The lines from the one containing "Viewport: 668px width, 368px height." through the last one in the data: please copy those exactly, and only those, without the pictures.

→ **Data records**
————

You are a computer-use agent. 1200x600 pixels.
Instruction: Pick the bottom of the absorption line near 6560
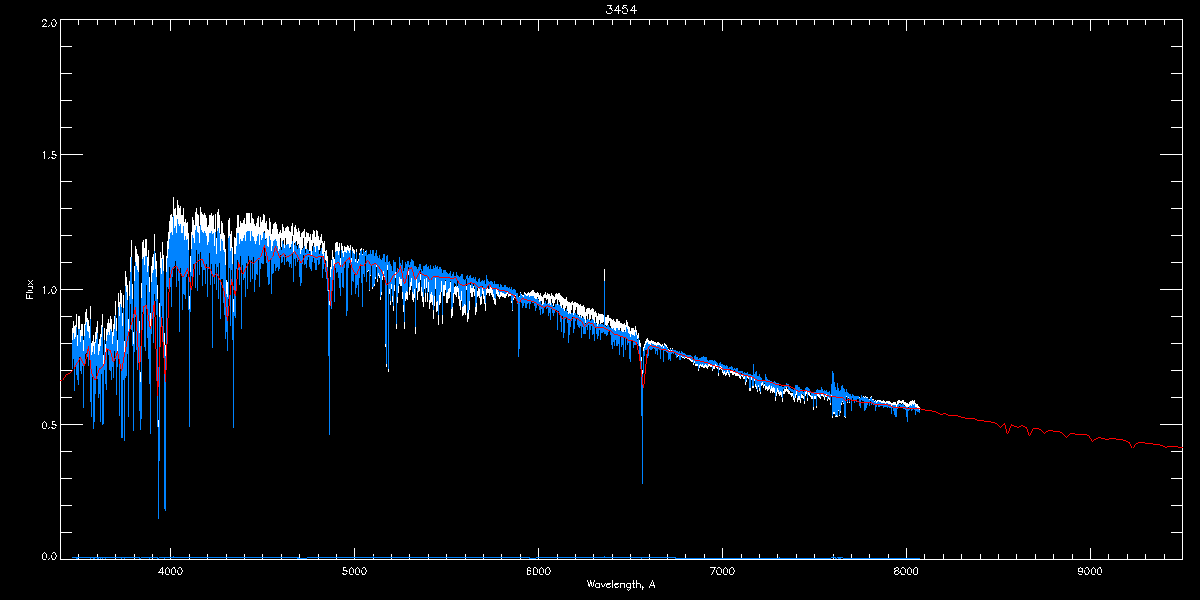pyautogui.click(x=642, y=480)
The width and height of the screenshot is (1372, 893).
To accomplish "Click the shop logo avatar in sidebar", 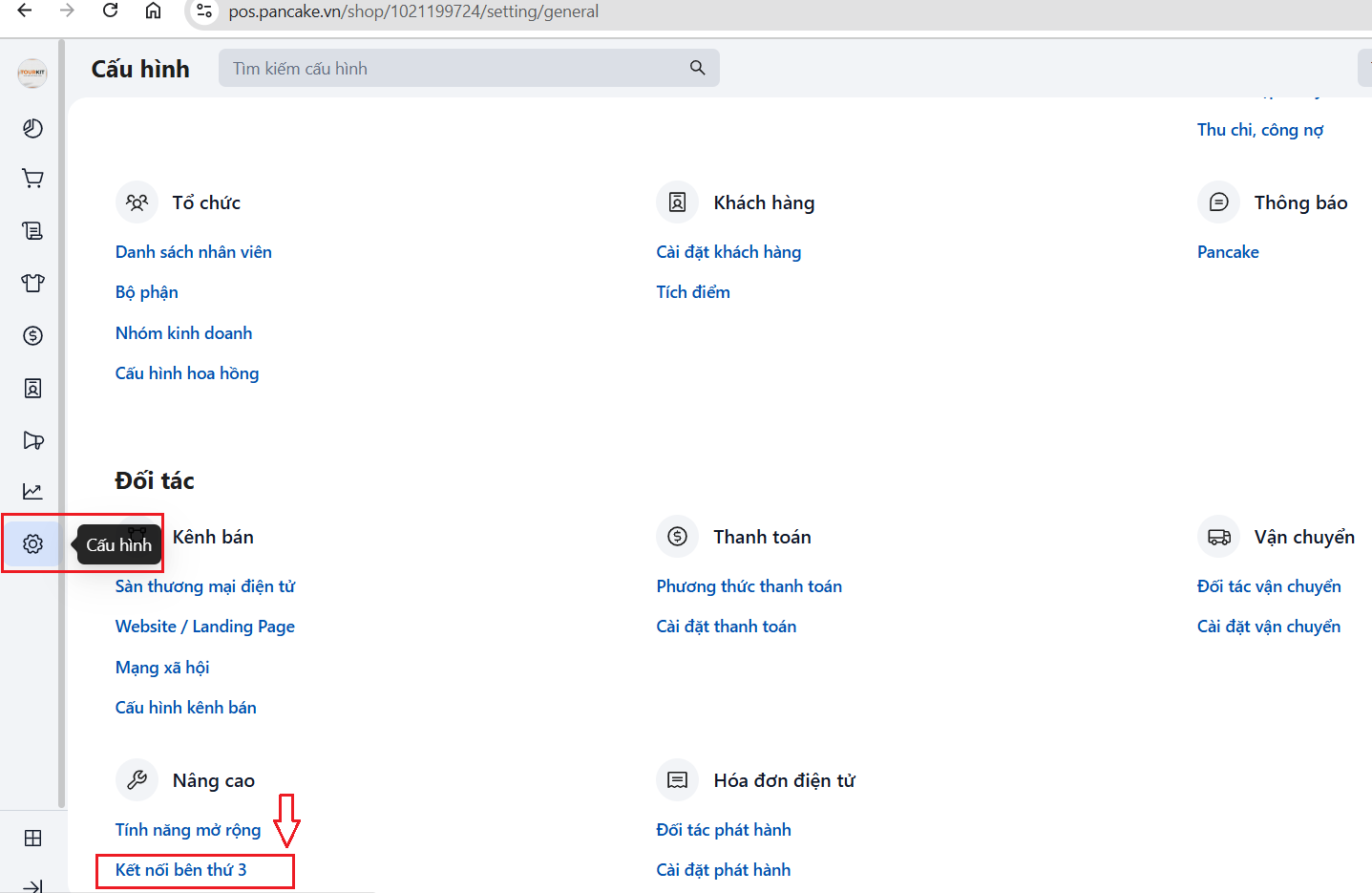I will coord(32,73).
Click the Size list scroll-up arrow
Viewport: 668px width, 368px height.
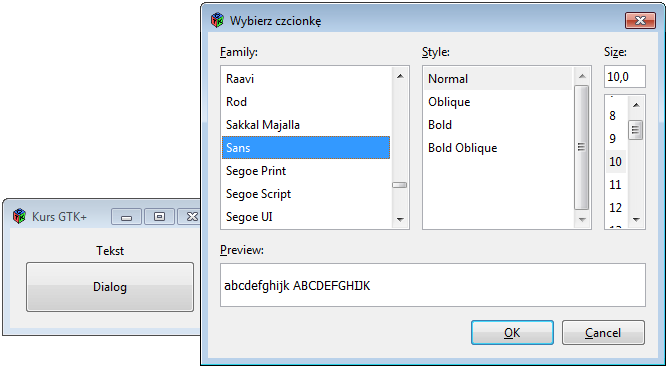point(636,105)

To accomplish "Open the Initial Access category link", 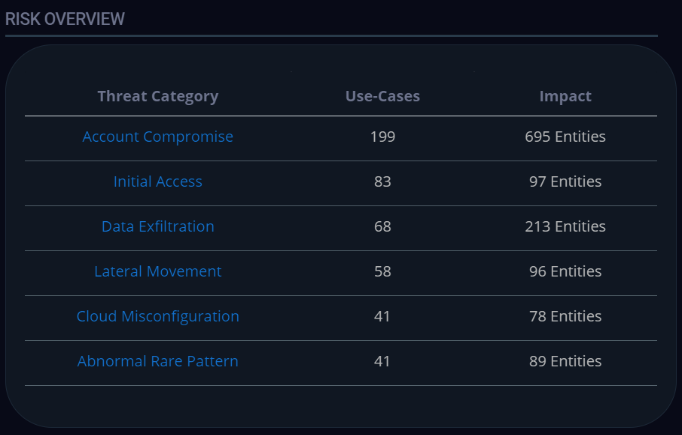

————

→ **Reply**
Viewport: 668px width, 368px height.
point(636,105)

To accomplish "Open the Initial Access category link", 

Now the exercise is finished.